Spätestens alle zehn Jahre sollte der Impfschutz aufgefrischt werden. Das geschieht in der Regel mit einem Kombinationsimpfstoff, den auch die Ständige Impfkommission empfiehlt. Bei einer solchen Impfung werden die Patienten gegen Tetanus und Diphtherie und eben gegen Keuchhusten immunisiert. Es gibt auch eine Kombinationsimpfung gegen Tetanus, Diphtherie, Keuchhusten und Kinderlähmung. Anlass für die Kombi-Impfung können auch eine Verletzung oder eine Wunde sein, die einen Impfschutz gegen Tetanus erfordere.

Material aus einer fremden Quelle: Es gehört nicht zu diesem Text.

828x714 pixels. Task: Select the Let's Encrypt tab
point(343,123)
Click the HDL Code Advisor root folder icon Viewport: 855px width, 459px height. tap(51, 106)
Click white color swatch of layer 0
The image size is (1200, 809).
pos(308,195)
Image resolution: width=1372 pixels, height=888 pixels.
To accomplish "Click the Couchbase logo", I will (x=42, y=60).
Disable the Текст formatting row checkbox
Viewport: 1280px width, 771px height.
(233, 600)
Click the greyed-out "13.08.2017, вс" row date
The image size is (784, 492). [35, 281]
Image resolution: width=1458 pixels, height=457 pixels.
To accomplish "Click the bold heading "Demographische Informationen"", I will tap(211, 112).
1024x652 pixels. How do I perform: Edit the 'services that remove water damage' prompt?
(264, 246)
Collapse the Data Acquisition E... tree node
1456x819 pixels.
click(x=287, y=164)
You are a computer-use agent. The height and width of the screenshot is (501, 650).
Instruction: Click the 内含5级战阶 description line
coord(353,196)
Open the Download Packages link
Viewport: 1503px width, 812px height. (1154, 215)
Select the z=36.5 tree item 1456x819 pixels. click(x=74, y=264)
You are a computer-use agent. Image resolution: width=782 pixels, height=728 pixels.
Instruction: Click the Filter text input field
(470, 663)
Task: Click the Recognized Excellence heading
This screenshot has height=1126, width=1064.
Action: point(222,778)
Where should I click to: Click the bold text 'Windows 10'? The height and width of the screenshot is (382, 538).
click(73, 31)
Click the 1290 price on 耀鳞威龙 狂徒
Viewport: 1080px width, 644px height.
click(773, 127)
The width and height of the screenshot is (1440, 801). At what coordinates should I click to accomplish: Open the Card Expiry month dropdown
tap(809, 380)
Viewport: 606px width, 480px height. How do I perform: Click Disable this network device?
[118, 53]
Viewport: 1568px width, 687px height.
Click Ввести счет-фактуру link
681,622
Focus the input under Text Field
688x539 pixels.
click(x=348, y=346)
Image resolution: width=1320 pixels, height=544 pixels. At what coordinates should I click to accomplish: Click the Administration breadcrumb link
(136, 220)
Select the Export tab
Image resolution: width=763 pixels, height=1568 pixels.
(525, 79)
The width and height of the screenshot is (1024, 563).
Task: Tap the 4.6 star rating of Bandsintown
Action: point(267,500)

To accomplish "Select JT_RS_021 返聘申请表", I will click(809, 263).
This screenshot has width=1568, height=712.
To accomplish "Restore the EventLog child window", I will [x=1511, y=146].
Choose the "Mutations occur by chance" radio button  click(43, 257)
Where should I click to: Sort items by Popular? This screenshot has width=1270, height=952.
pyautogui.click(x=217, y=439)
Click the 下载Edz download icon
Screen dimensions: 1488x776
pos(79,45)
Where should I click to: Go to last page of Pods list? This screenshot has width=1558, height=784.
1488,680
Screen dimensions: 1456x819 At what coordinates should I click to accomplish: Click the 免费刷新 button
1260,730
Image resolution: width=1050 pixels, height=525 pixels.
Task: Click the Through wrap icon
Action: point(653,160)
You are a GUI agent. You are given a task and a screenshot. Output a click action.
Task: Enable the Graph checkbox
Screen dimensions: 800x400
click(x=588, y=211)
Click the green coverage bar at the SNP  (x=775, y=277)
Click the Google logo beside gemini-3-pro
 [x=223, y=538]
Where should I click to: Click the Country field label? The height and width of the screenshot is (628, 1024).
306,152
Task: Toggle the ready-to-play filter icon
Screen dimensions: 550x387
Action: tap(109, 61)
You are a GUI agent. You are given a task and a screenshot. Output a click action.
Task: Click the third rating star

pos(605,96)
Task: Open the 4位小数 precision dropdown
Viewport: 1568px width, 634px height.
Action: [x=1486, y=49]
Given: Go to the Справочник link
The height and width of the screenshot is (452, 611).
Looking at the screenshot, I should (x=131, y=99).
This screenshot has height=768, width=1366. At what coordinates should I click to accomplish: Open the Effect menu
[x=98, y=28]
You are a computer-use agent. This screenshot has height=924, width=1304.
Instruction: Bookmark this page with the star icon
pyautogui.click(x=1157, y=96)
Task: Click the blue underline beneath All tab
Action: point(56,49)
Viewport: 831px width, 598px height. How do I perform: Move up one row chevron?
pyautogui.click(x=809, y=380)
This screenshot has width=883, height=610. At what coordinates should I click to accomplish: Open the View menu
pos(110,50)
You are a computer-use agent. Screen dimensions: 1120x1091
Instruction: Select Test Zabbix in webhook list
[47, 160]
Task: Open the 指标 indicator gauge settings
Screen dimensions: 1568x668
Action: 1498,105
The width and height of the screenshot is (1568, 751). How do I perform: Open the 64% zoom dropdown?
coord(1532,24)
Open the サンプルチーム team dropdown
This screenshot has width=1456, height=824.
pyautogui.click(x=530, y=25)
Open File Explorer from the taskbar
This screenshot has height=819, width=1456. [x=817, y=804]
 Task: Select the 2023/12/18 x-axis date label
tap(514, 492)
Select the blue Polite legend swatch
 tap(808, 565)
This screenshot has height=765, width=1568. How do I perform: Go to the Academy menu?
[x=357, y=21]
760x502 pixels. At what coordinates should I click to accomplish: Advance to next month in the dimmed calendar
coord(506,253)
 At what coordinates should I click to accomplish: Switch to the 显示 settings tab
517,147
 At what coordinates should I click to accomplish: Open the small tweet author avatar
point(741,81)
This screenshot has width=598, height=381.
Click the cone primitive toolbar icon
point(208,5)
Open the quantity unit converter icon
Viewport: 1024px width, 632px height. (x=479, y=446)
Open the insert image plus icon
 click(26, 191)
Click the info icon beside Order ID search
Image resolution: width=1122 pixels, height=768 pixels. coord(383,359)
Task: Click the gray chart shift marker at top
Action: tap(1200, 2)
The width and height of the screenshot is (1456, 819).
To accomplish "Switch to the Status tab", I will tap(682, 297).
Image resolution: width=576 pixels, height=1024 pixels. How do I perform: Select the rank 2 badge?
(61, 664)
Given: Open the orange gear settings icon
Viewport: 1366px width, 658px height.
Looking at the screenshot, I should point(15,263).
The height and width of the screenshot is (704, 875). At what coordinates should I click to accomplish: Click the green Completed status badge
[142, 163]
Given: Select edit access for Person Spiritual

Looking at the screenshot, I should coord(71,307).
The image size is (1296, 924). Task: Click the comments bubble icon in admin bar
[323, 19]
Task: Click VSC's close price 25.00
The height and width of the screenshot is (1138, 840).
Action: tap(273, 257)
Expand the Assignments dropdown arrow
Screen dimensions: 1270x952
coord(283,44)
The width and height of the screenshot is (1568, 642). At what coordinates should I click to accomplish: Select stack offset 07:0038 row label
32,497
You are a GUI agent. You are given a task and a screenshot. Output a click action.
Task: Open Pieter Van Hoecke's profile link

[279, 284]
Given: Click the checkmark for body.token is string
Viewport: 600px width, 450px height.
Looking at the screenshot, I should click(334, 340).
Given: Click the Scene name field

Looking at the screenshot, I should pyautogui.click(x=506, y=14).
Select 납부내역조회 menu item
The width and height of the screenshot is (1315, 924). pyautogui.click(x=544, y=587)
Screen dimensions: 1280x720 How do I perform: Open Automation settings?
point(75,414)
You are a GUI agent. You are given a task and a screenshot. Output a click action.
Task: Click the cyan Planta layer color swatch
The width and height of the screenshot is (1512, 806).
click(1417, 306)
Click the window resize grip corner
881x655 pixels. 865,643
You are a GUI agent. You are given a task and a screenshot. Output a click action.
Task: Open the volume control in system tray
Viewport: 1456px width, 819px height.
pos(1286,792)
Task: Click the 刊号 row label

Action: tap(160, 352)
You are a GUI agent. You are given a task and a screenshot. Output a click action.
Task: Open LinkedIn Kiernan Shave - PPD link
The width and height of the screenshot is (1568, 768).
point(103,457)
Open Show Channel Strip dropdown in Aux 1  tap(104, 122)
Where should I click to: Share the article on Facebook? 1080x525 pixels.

Bis der Impfstoff seine volle Abwehrkraft erreiche, würden einige Tage vergehen.

„Wer unsicher ist, sollte mit seinem Arzt sprechen, wann der Impfschutz aufgefrischt werden sollte. Angesichts der jetzt gehäuft auftretenden Fälle können wir allen nur dazu raten, um eine langwierige und quälende Erkrankung zu verhindern“, sagt der Arzt vom Fachdienst Gesundheit in der Kreisstadt.

Er sieht noch einen weiteren wichtigen Vorteil einer Immunisierung: Sind die Eltern geimpft, können sie noch nicht ausreichend immunisierte Säuglinge nicht anstecken und damit eventuell lebensbedrohliche Krankheitsverläufe von vornherein verhindern.